- Born: April 19, 1977 (age 49) New York, NY
- Education: Harvard College Baruch College
- Occupation: Superintendent of Seattle Public Schools

= Ben Shuldiner =

Educator (born 1977)

Ben Shuldiner (born April 19, 1977) is an American educator who has served as the superintendent of Seattle Public Schools since February 2026. He previously led the
Lansing School District in Michigan from 2021-2026. Shuldiner was President of the Association for Supervision and Curriculum Development from 2017-18. He was appointed to the New York City Board of Education in 2015.

==Early life and education==
Shuldiner, who is Jewish, was raised in New York City, though his family moved considerably when he was a child due to his father, Joseph Shuldiner's involvement in the movement to improve public housing (Joseph Shuldiner eventually became an undersecretary of housing in the Clinton Administration).

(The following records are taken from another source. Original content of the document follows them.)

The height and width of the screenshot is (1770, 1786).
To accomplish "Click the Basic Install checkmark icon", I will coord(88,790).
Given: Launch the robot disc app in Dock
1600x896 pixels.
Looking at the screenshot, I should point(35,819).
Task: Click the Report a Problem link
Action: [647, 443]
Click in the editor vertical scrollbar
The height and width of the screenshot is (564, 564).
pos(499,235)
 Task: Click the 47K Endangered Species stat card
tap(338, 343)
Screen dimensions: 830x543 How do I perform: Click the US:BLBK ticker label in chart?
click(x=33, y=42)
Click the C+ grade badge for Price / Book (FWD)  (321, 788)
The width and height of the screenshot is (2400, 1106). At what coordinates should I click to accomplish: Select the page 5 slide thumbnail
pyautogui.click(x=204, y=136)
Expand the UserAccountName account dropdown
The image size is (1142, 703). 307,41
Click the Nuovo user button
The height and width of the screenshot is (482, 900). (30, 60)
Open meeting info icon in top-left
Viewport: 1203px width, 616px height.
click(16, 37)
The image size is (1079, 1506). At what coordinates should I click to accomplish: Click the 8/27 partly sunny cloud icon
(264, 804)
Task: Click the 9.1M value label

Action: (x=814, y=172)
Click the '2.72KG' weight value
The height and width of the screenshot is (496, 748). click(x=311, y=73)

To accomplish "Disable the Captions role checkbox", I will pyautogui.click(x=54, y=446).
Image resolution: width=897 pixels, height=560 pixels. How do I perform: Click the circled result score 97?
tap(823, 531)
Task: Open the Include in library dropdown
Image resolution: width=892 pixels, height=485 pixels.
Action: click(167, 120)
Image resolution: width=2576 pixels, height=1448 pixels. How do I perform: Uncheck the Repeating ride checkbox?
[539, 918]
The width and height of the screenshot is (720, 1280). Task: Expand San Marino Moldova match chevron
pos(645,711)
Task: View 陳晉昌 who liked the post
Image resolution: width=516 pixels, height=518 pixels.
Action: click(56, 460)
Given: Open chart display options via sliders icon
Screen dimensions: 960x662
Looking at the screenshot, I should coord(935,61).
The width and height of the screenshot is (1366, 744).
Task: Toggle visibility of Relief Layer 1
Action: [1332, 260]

Ben Shuldiner attended Harvard University as an undergraduate and was involved in labor activism. He was selected to join the inaugural class of the AFL–CIO's Union Summer, where he worked organizing day care workers in urban Chicago. On campus, he co-founded Harvard's Progressive Student Labor Movement to fight for living wages for university employees and also served as a sports writer for The Harvard Crimson. In addition to his primary study of history of science, he took graduate-level education courses to earn his teaching credentials and graduated with a bachelor's degree in history and science magna cum laude in 1999. He holds a Master of Science in Education from Baruch College.

==Foundation of High School for Public Service (HSPS)==
In 2002, Shuldiner and co-founder Marisa Boan received a grant from the Bill and Melinda Gates Foundation to build a high school that better reflected their vision of a fair public education system, and the High School for Public Service: Heroes of Tomorrow opened on the George W. Wingate High School campus in Crown Heights, Brooklyn in the fall of 2003. The school was founded as one of eight New Visions schools opened in Brooklyn that year in an effort to replace failing high schools with smaller, more successful ones. When the school opened, Shuldiner became the youngest public high school principal in the history of the state of New York. The school enjoyed rapid success and today boasts extraordinary passing rates on the Regents Exams, a 98% graduation rate in 2010, and a unique on-campus urban farm program.

==Political campaign==
Shuldiner was one of four Democratic candidates in the 2006 election to defeat incumbent Republican Sue Kelly for New York's 19th congressional district. His campaign was focused on ending No Child Left Behind and creating a single payer national health care program. Shuldiner lost the nomination to fellow Democrat John Hall, who went on to beat Kelly in a close election.

==Awards and honors==
A lifelong hemophiliac, he was selected as the keynote speaker for the 2003 annual conference of the National Hemophilia Foundation. In 2005, he was chosen from a nationwide pool as the recipient of the prestigious Jefferson Awards for Public Service, "Greatest Public Service by an Individual 35 Years or Under." In 2011, he was an Honoree in the Outstanding Young Educator program by ASCD.